Tesla's Model S impresses, factory, vertical integration steals show

Tesla's Model S beta was impressive, but analysts are more focused on the company's ability to ramp its production facility.

Tesla introduced its Model S over the weekend, but its progress on its factory as well as ability to hit production target may have gone further to bolster confidence in the company.

Tesla's plant. Credit: Dougherty & Co. research

On Saturday, Tesla held its Model S ride event at its Fremont, CA factory. Generally speaking, analysts gave the Model S high marks for ride, noise and overall fit. The Model S is in the beta phase with a planned 2012 launch.

At the event, Tesla CEO Elon Musk talked up the Model S and said it would popularize electric vehicles. "The great news is that at start of production, we're going to offer a perfect model that has a 0-60 mph time of under 4-and-a-half seconds," said Musk.
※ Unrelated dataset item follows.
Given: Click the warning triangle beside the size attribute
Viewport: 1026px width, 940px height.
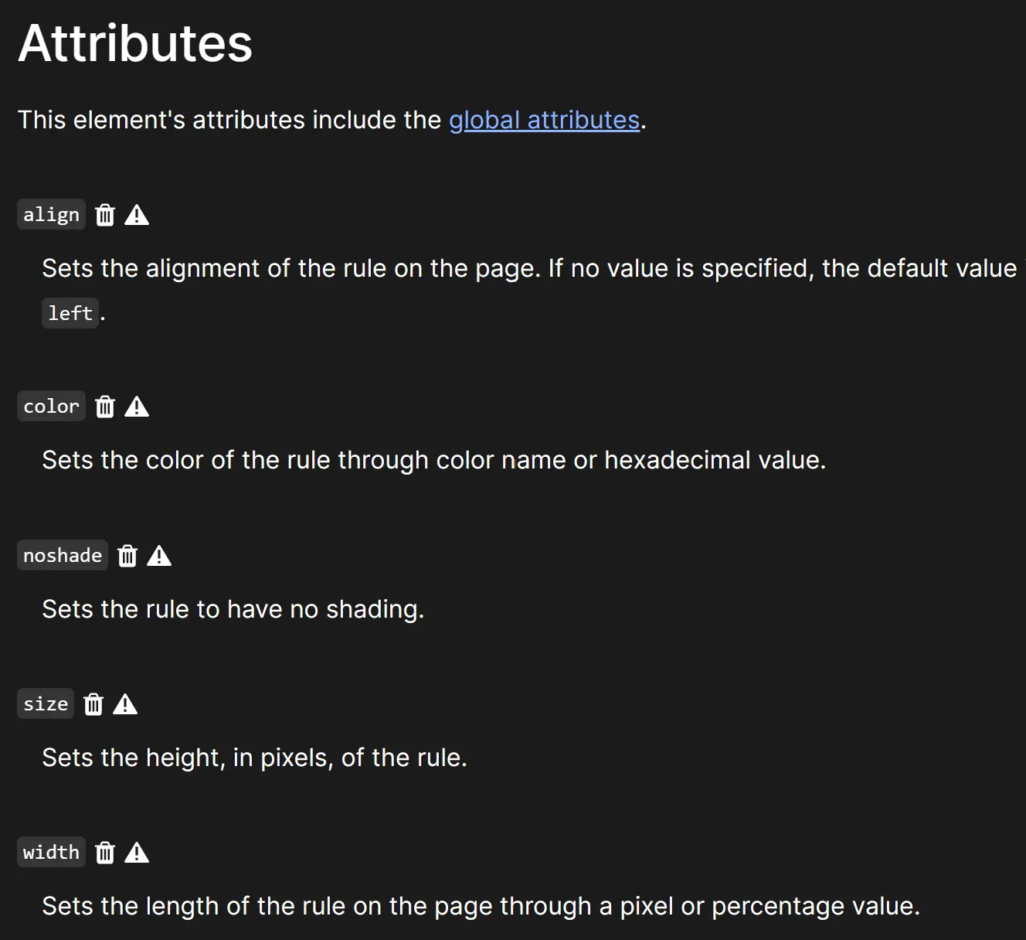Looking at the screenshot, I should (125, 704).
But the item that really seemed to win over analysts was Tesla's ability to produce the Model S and the promise of a vertical integration strategy. Deutsche Bank analyst Dan Galves said:

We were struck by the scale of the operation (a $1 billion manufacturing complex, acquired for $42MM), and were impressed that 90% of the production equipment is already in place, operating, and being debugged just one year after the company took possession of the plant.


Dougherty analyst Andrea James noted:

Dozens of large robots have been installed on the assembly line; the Schuler hydraulic press and all stamping machines are functioning; and most of the paint and plastic systems are ready to go. Remaining tasks include installation and configuration of the Fuji Industries tooling dies and set-up of the final inspection space.

Tesla has basically built out its plant since July. Morgan Stanley analyst Adam Jonas said that presses, plastic molding, paint and assembly robots have been installed at the plant since he visited the company in July. Jonas said:

The production launch of the Model S and pace of early customer adoption is loaded with execution risk. That may help explain why Tesla management is making such extraordinary efforts to share its early accomplishments with the public. Just in case they need to cash the credibility check for factors outside of their control.

Tesla has hired 180 of the 500 workers needed for one shift to produce 20,000 units a year.

Tesla made a big bet on vertical integration, which revolves around producing multiple parts in the supply chain. Tesla has aimed to innovate on everything from stamping to paint to retail distribution. Galves said that this focus on vertical integration---a management method deployed by Apple---could yield cost savings.